The refurbed brasserie hits all the right notes for hotel guests and locals
It was to the lobby of the Park Lane Hilton many years ago that I was summoned to come and (literally) pick up my father who had succumbed to drink at his Xmas work event there.
He woke up when I arrived and made a break for it, so I had to chase him all over the hotel and then up Park Lane until I found him passed out on a car bonnet some distance away.
Happy days.
Since then I’ve been up to the top floor restaurant Galvin at Windows a few times, it must be one of London’s longest lasting fine dining establishments, and always enjoyed it immensely.
The new Park Corner Brasserie is a different kettle of poisson of course. It’s nowhere near as expensive as Windows and serves as a working restaurant for the majority of the hotel guests. Actually, it’s advertised as a new Modern-British neighbourhood restaurant, which is fair enough if your neighbourhood is Knightsbridge
The Brasserie is behind the lobby and fairly large, but by varying the levels and creating some side areas it doesn’t seem enormous. A great deal of money has apparently been spent on the refurb and it’s attractively airy and modern; the lime coloured banquettes on wood frames stand out against a chequered floor and the shelves have knicknacks to add a nice designer-home feel. Apparently there is no nasty plastic in the place at all, they reuse everything.
We grab a window seat and look at a large piece of colourful card that is, in very brasserie style, the menu.
Of course like all hotel places it has to cover bases as guests can be any age and from any part of the world. So it has to have steak and it has to have burgers, everyone loves steak and burgers. Well, except me.
Sourdough bread, with cultured and smoked garlic butter, is served very fancily along with those rather covetable wooden knives that top restaurants use. The bread is slightly too damp inside but otherwise was very decent and kept us going until starters showed up.
Cod and prawn cake with a crispy oyster, kale and mussel sauce was pretty ambitious and rather pretty, the crispy cake cooked perfectly to an even gold colour all the way around. Cod seemed to outweigh prawn in the mix, so it missed the touch of luxury that would have otherwise elevated it from fish cake status, but it was a good fishcake.
Rather heavier was J’s Slow Cooked South Downs Pork Belly, with crispy crackling, blobs of apple sauce, bbq sauce plus celeriac ‘slaw’ or, as a French diner might call it, celeriac remoulade. Gloriously sticky, with the apple and the celeriac crisply cutting through, it went down very well.
In a brasserie I want to eat food that is proper brasserie, and not Michelin-lite, so a lobster mac’n’cheese seemed like a good idea and it was. Tender pasta, a rich sauce and lashings of snappy crustacean. A hint of chilli, or hot pepper, was a nice touch making it a real plate scraper.
Good to see a slow cooked duck leg on the menu, it’s a staple in France especially at this time of year. So easy to do, take out of its deep bed of fat and basically just warm it up and serve.

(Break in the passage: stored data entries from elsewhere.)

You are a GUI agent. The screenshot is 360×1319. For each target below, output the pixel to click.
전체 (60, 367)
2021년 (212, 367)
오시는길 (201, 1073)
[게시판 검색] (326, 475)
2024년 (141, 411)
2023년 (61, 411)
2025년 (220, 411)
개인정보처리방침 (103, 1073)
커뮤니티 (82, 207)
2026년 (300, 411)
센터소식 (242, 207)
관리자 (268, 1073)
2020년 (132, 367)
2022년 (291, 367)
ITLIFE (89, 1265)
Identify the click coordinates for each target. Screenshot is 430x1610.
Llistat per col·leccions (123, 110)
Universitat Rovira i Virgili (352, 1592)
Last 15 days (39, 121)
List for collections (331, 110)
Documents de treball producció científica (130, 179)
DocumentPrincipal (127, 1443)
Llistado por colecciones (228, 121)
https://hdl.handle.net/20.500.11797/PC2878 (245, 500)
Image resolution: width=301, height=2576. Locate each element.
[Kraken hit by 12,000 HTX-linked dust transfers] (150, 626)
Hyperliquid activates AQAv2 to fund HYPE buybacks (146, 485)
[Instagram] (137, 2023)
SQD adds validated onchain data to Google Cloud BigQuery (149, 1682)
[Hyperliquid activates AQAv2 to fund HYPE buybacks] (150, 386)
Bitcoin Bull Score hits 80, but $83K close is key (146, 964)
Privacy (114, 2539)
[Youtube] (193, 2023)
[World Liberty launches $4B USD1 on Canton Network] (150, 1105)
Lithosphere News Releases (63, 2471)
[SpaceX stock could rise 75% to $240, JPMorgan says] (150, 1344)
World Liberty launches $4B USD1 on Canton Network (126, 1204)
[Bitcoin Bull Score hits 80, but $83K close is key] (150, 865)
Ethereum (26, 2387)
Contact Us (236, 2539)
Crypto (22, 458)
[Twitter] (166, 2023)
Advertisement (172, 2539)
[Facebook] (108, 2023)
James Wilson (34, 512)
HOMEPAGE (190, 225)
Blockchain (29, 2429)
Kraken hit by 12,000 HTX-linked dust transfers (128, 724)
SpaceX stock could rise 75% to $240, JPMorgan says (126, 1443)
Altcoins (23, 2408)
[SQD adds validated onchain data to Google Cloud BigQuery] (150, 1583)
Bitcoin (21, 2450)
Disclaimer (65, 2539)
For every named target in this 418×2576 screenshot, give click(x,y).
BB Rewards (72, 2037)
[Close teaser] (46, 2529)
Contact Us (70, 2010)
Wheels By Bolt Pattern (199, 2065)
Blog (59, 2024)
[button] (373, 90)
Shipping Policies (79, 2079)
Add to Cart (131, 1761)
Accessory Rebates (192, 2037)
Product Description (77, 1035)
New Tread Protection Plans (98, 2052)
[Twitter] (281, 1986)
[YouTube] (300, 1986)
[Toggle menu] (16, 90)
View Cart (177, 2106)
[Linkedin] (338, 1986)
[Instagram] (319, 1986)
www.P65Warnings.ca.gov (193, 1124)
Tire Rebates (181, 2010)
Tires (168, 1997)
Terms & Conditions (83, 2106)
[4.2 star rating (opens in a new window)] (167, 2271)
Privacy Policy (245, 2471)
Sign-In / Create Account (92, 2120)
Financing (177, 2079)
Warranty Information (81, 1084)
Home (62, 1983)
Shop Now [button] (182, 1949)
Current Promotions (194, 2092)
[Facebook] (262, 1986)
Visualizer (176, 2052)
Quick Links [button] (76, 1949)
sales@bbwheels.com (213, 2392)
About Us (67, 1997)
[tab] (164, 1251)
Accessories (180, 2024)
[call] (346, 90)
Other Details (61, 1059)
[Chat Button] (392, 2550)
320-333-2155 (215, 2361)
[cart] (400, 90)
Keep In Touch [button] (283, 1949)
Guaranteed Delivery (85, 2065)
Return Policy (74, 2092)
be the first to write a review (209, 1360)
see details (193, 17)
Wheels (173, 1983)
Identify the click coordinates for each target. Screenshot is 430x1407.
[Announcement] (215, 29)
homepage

This was fine, if a little underwhelming, the leek and potato mash was creamy, the broccoli al dente but the shallot sauce was missing as, at the last minute chef, had remembered we flagged up J’s allergy to red wine tannins before we ordered. This left the dish rather dry.
He contained his slight disappointment at the inability of the kitchen to rustle up any other kind of sauce at short notice, and otherwise enjoyed his duck singling out the mash for particular praise
His Sticky Toffee And Plum Pudding with clotted cream ice cream offered comfort food consolation, and I was happy with my creme brulee although there was rather too much of it for my comfort. Proper crispy glaze on it, and the shortbread was a sugary sweet welcome addition.
I don’t suppose many people will be making a special journey to the Park Corner Brasserie, but for the hotel’s gusts it offers a menu and ambience far better than one has come to expect from hotel restaurants, but then it is the Hilton after all.
And anyone out Xmas shopping could do a lot worse than to head down Park Lane for a spot of quality lunch well away from the madding crowds in Oxford Street. My father, sadly, is no longer a threat to the refined atmosphere.